Note: there are intentional mistakes in the above code, which will be detected by further testing and code style checking below so bear with us for the moment!

This code accepts a dictionary of DataFrames that contain observations of a single object in all bands. Then this code iterates through the bands, calculating the requested statistical values and storing them in a dictionary. At the end, these dictionaries are converted into a DataFrame, where column names are the keys of the original lc dictionary, and the index (‘row names’) are the names of the statistics (‘max’, ‘mean’ and ‘min’). Pass one of our previously designed light curves to this function to see that the result is an accurate and informative pandas table.

Can’t we save them directly into a DataFrame?

Technically, we can. However, editing DataFrames row by row or element by element is inefficient from the computational point of view. For this reason, when creating a frame row by row is inevitable, storing data in a list, dictionary or array and then converting them in a DataFrame is the preferred solution. It is also worth noting that in many cases iterations in a loop through the rows of some kind of a table can be avoided entirely with a better design of the algorithm.

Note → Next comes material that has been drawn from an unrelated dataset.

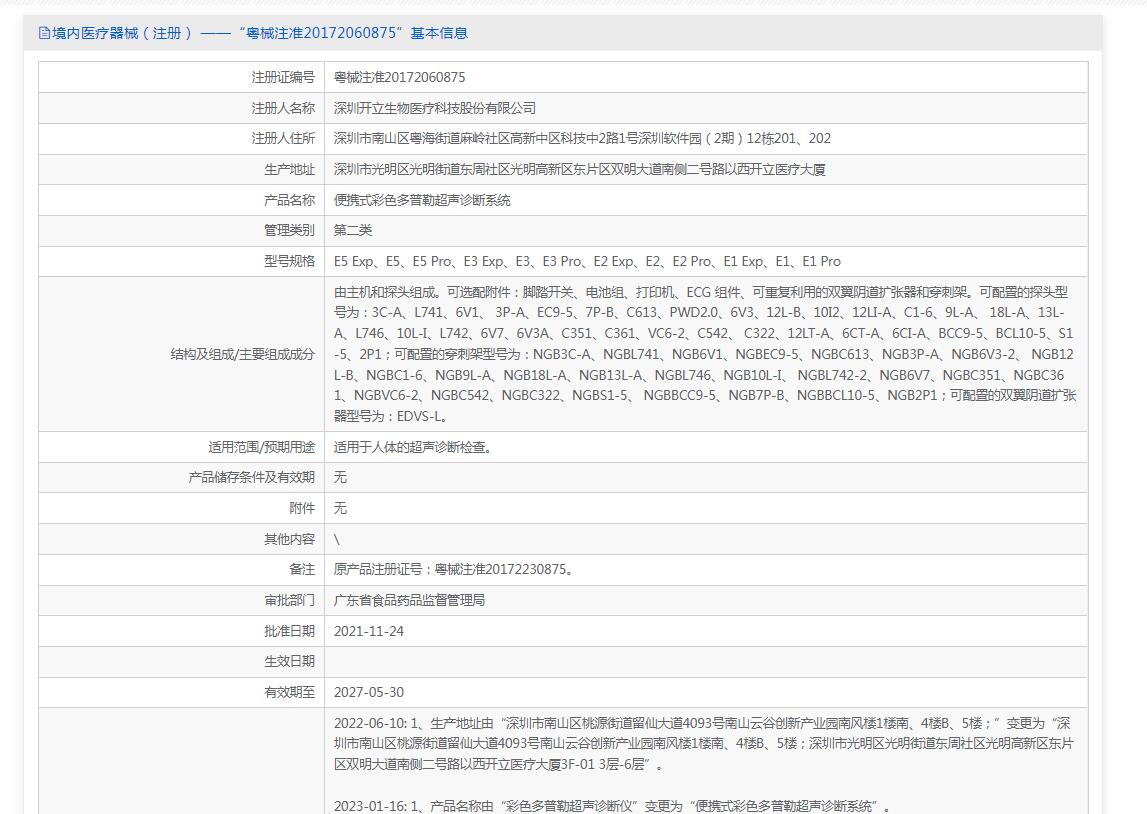The image size is (1147, 814).
Task: Click the 产品储存条件及有效期 label
Action: pyautogui.click(x=251, y=477)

Now let’s design a test case for this function:

test_cols = list("abc")
test_dict = {}
test_dict["df0"] = pd.DataFrame(
    data=[[8, 8, 0], 
          [0, 1, 1], 
          [2, 3, 1], 
          [7, 9, 7]], columns=test_cols
)
test_dict["df1"] = pd.DataFrame(
    data=[[3, 8, 2], 
          [3, 8, 0], 
          [3, 9, 8], 
          [8, 2, 5]], columns=test_cols
)
test_dict["df2"] = pd.DataFrame(
    data=[[8, 4, 3], 
          [7, 6, 3], 
          [4, 2, 9], 
          [6, 4, 0]], columns=test_cols
)

Remember, that we don’t have to fill the data manually, but can use built-in numpy random generator. For example, for the data above size = (4,3); np.random.randint(0, 10, size) was used.

The expected output for these data will look like this:

test_output = pd.DataFrame(data=[[9,9,6],[5.25,6.75,4.],[1,2,2]],columns=['df0','df1','df2'],index=['max','mean','min'])

Finally, we can use assert statement to check if our function produces what we expect…

assert calc_stats(test_dict, test_dict.keys(), 'b') == test_output

…and get a ValueError:

...
ValueError: The truth value of a DataFrame is ambiguous. Use a.empty, a.bool(), a.item(), a.any() or a.all().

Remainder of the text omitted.